Doesn't that seem like a serious logic issue (and potential vector for malicious activity)? If this is true, then someone could intentionally rent a rig from MRR with bad credentials and get anyone that is renting there (or at least on that IP from MRR) to be banned from your pool. Why would you not just ban the connection with the bad credentials instead?
This isn't just a problem with MiningRigRentals; anyone who uses a shared connection can do that to other customers. Next week, we'll be aggressively submitting abuse reports to more ISPs.

There are a few customers who have submitted support tickets about this issue. I responded that the only choice was for them to switch hosting facilities, because the hosting provider did not respond to the abuse report filed against the other customer who was causing too many invalid authentication attempts on the same IP address. The only way to reasonably block traffic is to drop it at the router, because it takes too much CPU to process authentication requests, and both the good and the bad customers come from the same address.

Comcast, for all everyone has to say about their customer service, takes abuse reports seriously. We got three of their customers disconnected already. One of my goals over the next week is to go through all the addresses who are wasting resources and getting the residential customers disconnected who are calling checkPassword on the website or authorize on the mining server millions of times. I'm sure their husbands or wives or kids will be happy to learn they now can't get Internet service because they are running software to log into mining servers every millisecond.
ryguy
Posts: 76
Joined: Sun Apr 01, 2018 10:20 am

Re: MINING RIG RENTAL NO HASHRATE

Post by ryguy » Sat Apr 28, 2018 7:31 pm

Steve Sokolowski wrote:
ryguy wrote:
Steve Sokolowski wrote: I know that MiningRigRentals retries too often when someone uses invalid password arguments from a rental, and they have a limited number of IP addresses. I think that causes other renters to be banned if someone else was using an invalid username or password.

Doesn't that seem like a serious logic issue (and potential vector for malicious activity)? If this is true, then someone could intentionally rent a rig from MRR with bad credentials and get anyone that is renting there (or at least on that IP from MRR) to be banned from your pool. Why would you not just ban the connection with the bad credentials instead?
This isn't just a problem with MiningRigRentals; anyone who uses a shared connection can do that to other customers. Next week, we'll be aggressively submitting abuse reports to more ISPs.

There are a few customers who have submitted support tickets about this issue. I responded that the only choice was for them to switch hosting facilities, because the hosting provider did not respond to the abuse report filed against the other customer who was causing too many invalid authentication attempts on the same IP address. The only way to reasonably block traffic is to drop it at the router, because it takes too much CPU to process authentication requests, and both the good and the bad customers come from the same address.
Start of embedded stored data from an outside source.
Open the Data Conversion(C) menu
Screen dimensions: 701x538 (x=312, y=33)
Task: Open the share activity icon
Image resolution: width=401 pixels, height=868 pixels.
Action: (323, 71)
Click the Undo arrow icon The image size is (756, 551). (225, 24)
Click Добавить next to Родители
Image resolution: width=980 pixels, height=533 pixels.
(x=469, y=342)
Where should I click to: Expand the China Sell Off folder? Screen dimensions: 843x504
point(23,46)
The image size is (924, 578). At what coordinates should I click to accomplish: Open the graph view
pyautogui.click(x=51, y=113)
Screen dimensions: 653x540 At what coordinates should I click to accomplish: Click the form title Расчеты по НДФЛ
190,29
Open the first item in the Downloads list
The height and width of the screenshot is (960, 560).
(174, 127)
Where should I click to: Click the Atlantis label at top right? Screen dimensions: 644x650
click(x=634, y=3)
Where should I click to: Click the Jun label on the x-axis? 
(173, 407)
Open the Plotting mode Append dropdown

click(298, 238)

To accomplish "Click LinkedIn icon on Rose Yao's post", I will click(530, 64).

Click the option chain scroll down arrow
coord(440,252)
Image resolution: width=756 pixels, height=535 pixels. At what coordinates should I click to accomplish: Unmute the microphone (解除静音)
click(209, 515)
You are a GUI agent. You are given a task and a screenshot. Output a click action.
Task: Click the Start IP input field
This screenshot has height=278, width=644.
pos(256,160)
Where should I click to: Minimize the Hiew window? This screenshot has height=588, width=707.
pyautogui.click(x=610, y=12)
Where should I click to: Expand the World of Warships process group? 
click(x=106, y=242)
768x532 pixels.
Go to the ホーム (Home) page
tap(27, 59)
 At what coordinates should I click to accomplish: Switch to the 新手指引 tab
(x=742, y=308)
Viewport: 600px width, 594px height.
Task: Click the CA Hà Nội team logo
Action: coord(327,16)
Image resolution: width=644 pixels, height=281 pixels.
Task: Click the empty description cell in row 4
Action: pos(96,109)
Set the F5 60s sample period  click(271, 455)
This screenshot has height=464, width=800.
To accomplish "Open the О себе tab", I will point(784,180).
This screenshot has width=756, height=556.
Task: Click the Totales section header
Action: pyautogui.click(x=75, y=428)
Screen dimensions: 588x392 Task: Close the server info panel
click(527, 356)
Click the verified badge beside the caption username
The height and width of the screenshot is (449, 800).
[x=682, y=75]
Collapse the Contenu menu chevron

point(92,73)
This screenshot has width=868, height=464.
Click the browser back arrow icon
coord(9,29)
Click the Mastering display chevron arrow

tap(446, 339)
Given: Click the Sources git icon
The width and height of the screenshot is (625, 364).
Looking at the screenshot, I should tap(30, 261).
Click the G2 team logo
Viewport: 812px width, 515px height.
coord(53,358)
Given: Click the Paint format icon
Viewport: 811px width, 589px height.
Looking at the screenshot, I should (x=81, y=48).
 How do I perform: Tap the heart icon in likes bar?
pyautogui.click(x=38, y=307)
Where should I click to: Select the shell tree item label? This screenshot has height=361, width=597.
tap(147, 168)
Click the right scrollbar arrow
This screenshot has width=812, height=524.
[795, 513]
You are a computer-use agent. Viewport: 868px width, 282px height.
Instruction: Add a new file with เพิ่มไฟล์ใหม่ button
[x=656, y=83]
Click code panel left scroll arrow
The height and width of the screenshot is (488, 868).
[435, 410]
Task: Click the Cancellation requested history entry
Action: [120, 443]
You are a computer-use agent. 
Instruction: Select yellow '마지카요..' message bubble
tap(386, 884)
Comcast, for all everyone has to say about their customer service, takes abuse reports seriously. We got three of their customers disconnected already. One of my goals over the next week is to go through all the addresses who are wasting resources and getting the residential customers disconnected who are calling checkPassword on the website or authorize on the mining server millions of times. I'm sure their husbands or wives or kids will be happy to learn they now can't get Internet service because they are running software to log into mining servers every millisecond.


So essentially because there are users that are (intentionally or not) causing problems you throw the baby out with the bath water? I understand why you would just drop the traffic if the connection is coming from a residence or some other unknown point, but when the traffic is coming from a known service, such as MRR, why would you punish everyone to avoid a bad actor?

Essentially you're telling me that if I continue to send you mining rigs from MRR I have some percentage chance of getting kicked off through no fault of my own.